FOREWARD
By Robert Commanday
A CHOICE TREASURY OF OPERA
After more than 70
years of coping with opera librettos and their mostly fustian translations and
of reading story synopses in opera programs and hand-books, I have finally found English versions of the
texts that are intelligent,
musical, and most
important, worthy of being sung, and the stories related in a manner that is
engaging and pertinent, not just
factual. This welcome new source, Donald Pippin’s As the Lights Go Up: Tales from
Opera, takes in 24 operas, their
stories and translations, the “Tales of Handel” (four of his operas,
delightfully “narrated”) and
“In Short,” brief discussions of eight
more operas, including Wagner’s No Love Allowed (Das Liebesverbot). That last begins with a typically inveigling
Pippin lead: “Pandemonium! Riot!
Bedlam! A war on vice has been
declared by someone who obviously means business and has the resources to back
it up.”
Most San Franciscan
opera lovers have long been hooked on Pippin’s urbane style by way of his
“Pocket Opera.” Through this
institution he has been presenting operas since 1968, himself as host, pianist,
and conductor of the “Pocket Philharmonic” and with casts of young aspiring
opera singers, a startling
percentage of whom have gone on to
significant careers. Initially, these presenta-tions took place in “The Old
Spaghetti Factory,” a wonderful funky
restaurant in San Francisco’s North Beach district. From l978 on, these
performances have been given in other theatrical venues in the City, at the rate of from 10 to as many as 15
operas a year. In all, Pippin has produced over 100 operas, 80 of them in his own translations. These “settings” as he prefers to call them,
have been used at the Washington
Opera at the Kennedy
Center, the San Francisco Opera
Center, the San Diego Opera, the
Chicago Lyric, the Julliard School of Music, and the Aspen Music Festival, among many others. This new book, As the Lights Go Up, one might say, just scratches the surface of the Pippin treasury.
Central to each Pocket
Opera performance has been Pippin’s inimitable “stand-up”, introducing the work iin his droll, straight-faced style: “Venice --
city of magic and mystery, where
days and nights seem shorter. The
perfect resting place for Gennaro and his friends, fellow soldiers of fortune.

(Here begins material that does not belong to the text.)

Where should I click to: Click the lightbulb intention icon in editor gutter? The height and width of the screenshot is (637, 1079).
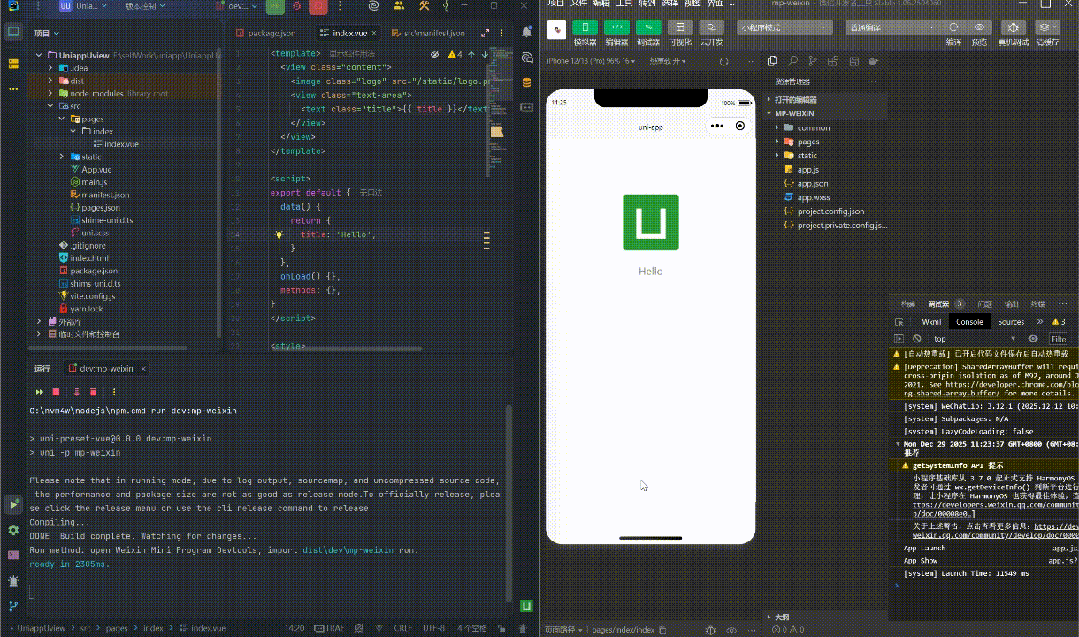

Yesterday Verona, tomorrow on to
Ferrara, city by the Po, domain of the Borgias, where Duke Alfonso, husband of the infamous Lucrezia Borgia, holds a tight grip on the reins of
power. Her fourth husband, by the way. Ask not what became of the other three.” And we’re off and running as the
commentary continues and, where deserved,
with tongue in cheek and shared bemusement at the conceits and follies
of the librettos and their characters,
but never condescension.
Any Pippin translation
exemplifies his deftness and raises wonder that traditional translators are so
clumsy and so systematically miss the poetic and musical point. To use an example of an aria with a most
familiar tune, Gilda’s “Caro nome” from
Verdi’s Rigoletto:
Far or near, the name alone
Of the hero I adore
Stirs a shy delight unknown
To the child I was before.
On the wings of sweet desire
To my love I long to fly,
There to give my life entire
Till I breathe a final sigh.
Easy, natural, falls into place right along with the
melody, and no awkward usages.
Or Germont’s Di Provenza” –
From the land of olive trees
Have you wandered far astray?
Pippin is not above
appropriate lateral commentary, where
relevant, as in this instance: “One of the current trends in the opera
world demands that the director prove his creativity by changing the locale and
period of the opera in question to something wildly different from what the
uninformed composer intended, Thus Aida
moves to Cambodia, Cosi fan tutte to South Carolina and the
civil war, Norma to God knows where.
This is a practice for which Pocket Opera has little tolerance, and one to which we have yielded only
once, despite the relative ease with
which we leap from one continent to another .
With Der Freischütz we were tempted to make another exception .
. . Our hero we would change from a
huntsman to perhaps a salesman, a
profession that I believe shares some of the same vocabulary – making a
hit, scoring, etc. -- and where the difference between success and
failure is equally stark and clear-cut,
This particular young man is driven to succeed, not only for the sake of his career, but also in order to win the boss’ daughter
. . .”
But after pursuing
this analogy for a spell, he springs
the trap. “As I said, the notion was tempting, but we have resisted it. Does an audience have to have the meaning
spelled out? Certainly not.” Bingo!
So it goes, or in some such fashion, in each of the treats awaiting the
reader. Rather than spoil further the delight of discovery, the invitation is extended to open to any of
the operas herein and meet Opera by Pippin.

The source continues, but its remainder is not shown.